I'm curious, did you build/design this yourself and what did you build it on?

Design, yes and no. Used an existing template as a base and heavily customized it. Built it, yes (completely by myself).

Uses FlourishLib (http://flourishlib.com/) as programming framework, jQuery for front-end magic and iconfinder.net for the cute icons all around.

BTW, This particular app has been in development for last 5 months. Since Jan 2009, I was prototyping few different things (see http://www.wingify.com/labs.php) and finally built Visual Website Optimizer.

(comment deleted)
1) Varies... but let's say about 3 months.

2) Yes.

3) Not yet, but planning to.

4) Can't say quiet yet :) Launching this week! Currently working on the boring parts of the site like FAQ, Terms, Privacy, About, etc... the rest is pretty much ready to go!

(comment deleted)
1) 3 to 4 months

2) Applied to YC10S, rejected

3) No, can self-fund

4) http://mercedhill.com, the product is in alpha and a newer version will be released soon.

1) about 3 months

2) didn't apply YC, but graduated from founder institute

3) bootstrapped, maybe later planning to raise money

4) www.lellan.com

(comment deleted)
1) Two years (March 2008).

2) Never applied; would love to do it, but it’s just not right for me right now.

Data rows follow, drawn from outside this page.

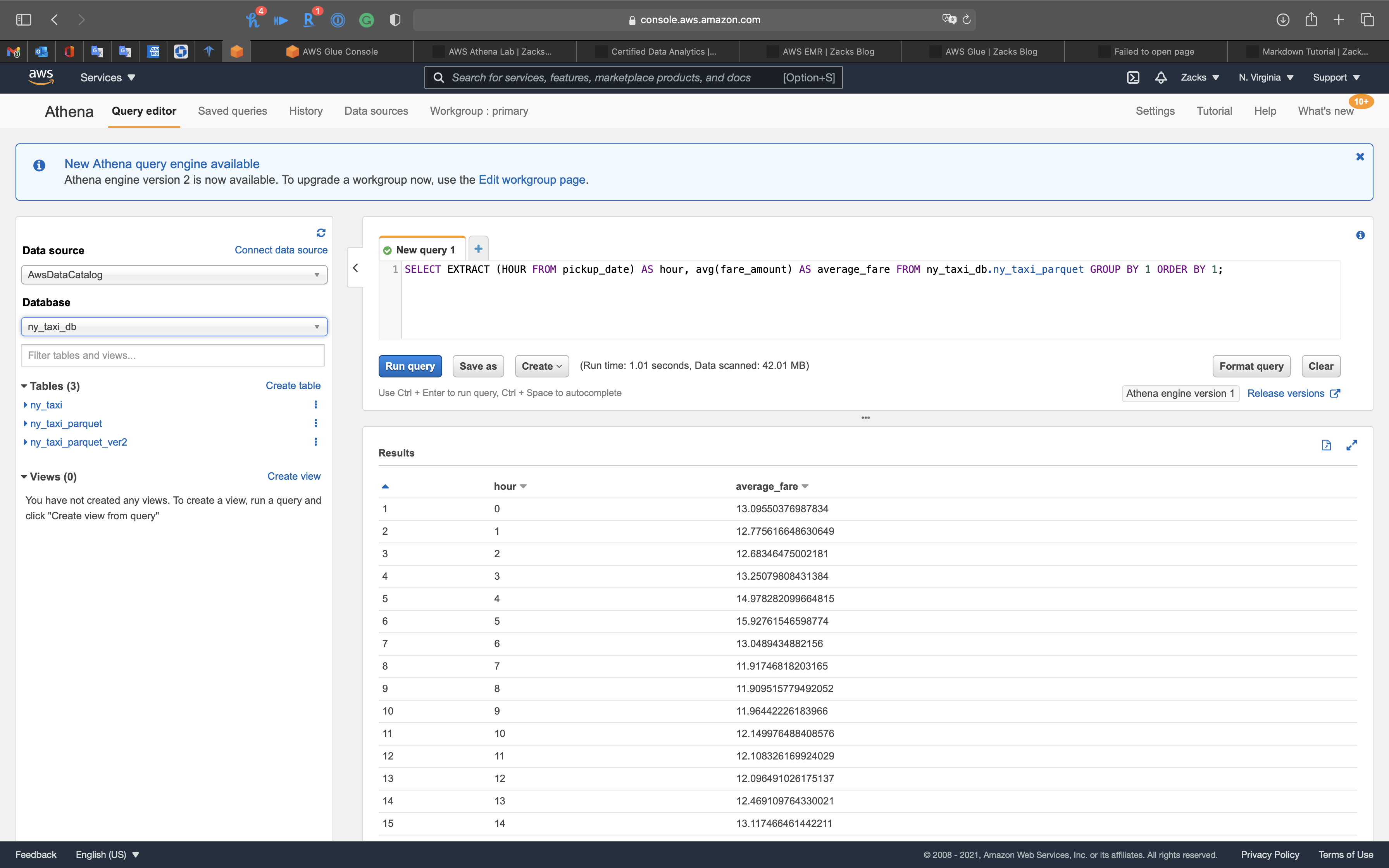Switch to Saved queries tab
This screenshot has width=1389, height=868.
233,111
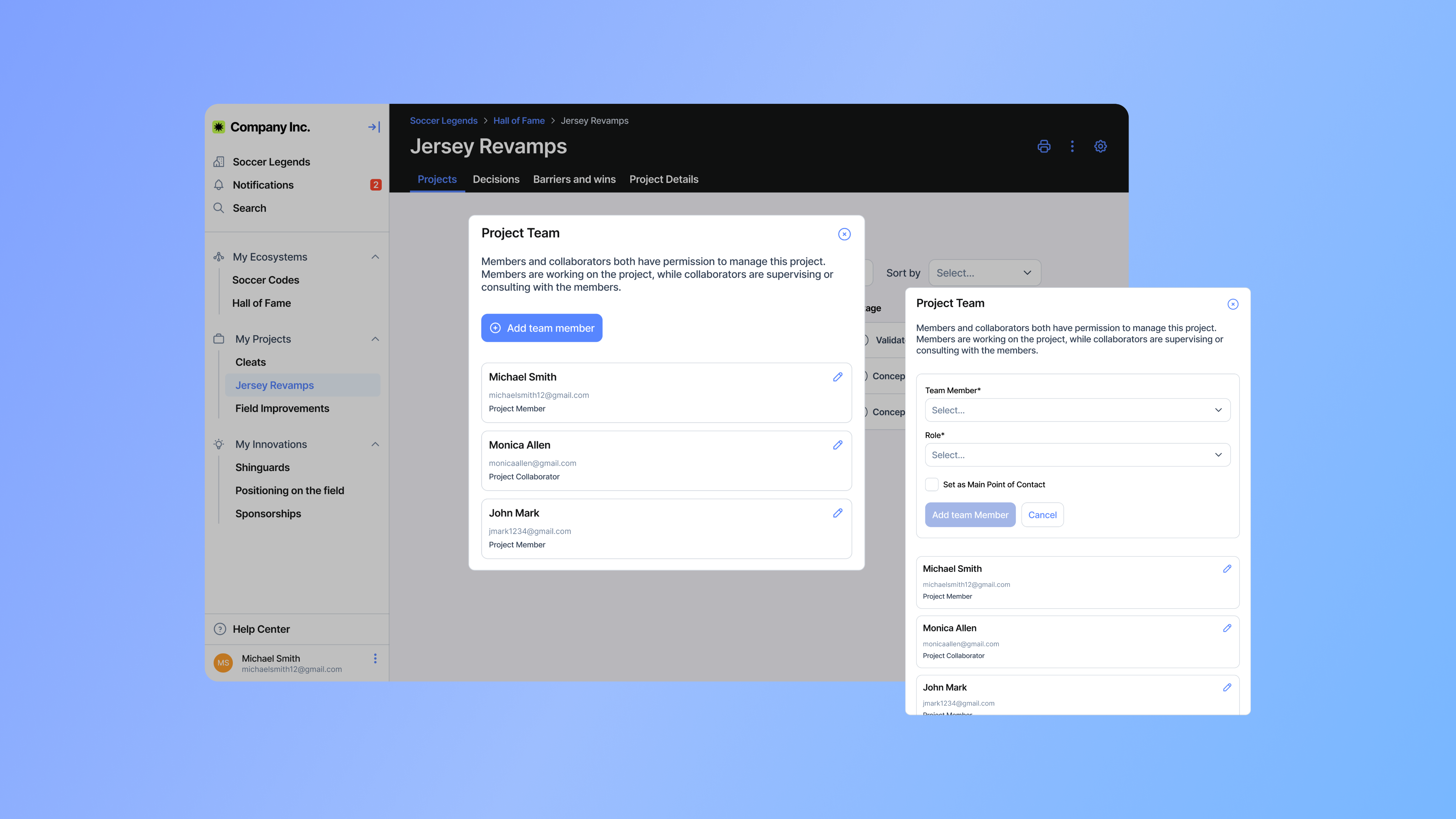1456x819 pixels.
Task: Click user options dots beside Michael Smith
Action: point(375,658)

3) No (and I have no intention to).

4) https://ironmoney.com/

1) About a week. Finally free of the previous failed startup, got my feet back with a quick project (co-founder finder, http://amb.itio.us).

2) Didn't try... I'd have tried for this round, but I didn't want to start any new work until I was completely clear of the previous gig. Lack of co-founders made it a real impossibility (partly inspiring me to write the co-founder finder).

3) I'm going to bootstrap, at least for the short term. Any course of action that leaves me in a position where I'm not substantially the master of my own destiny goes against the whole reason I'm pursuing this startup stuff.

4) http://localhost:8000/ and http://localhost:8001/ at the moment ;)

that co-founder finder could turn out to be really useful.
2 years Nope, didn't apply as I'm not 22 Nope again. They aren't exactly funding many companies right now... www.smartscalesystems.com
1) Since early 2010 (but changed the idea several twice, began working on my first idea early 2008). 2) Nope 3) No again.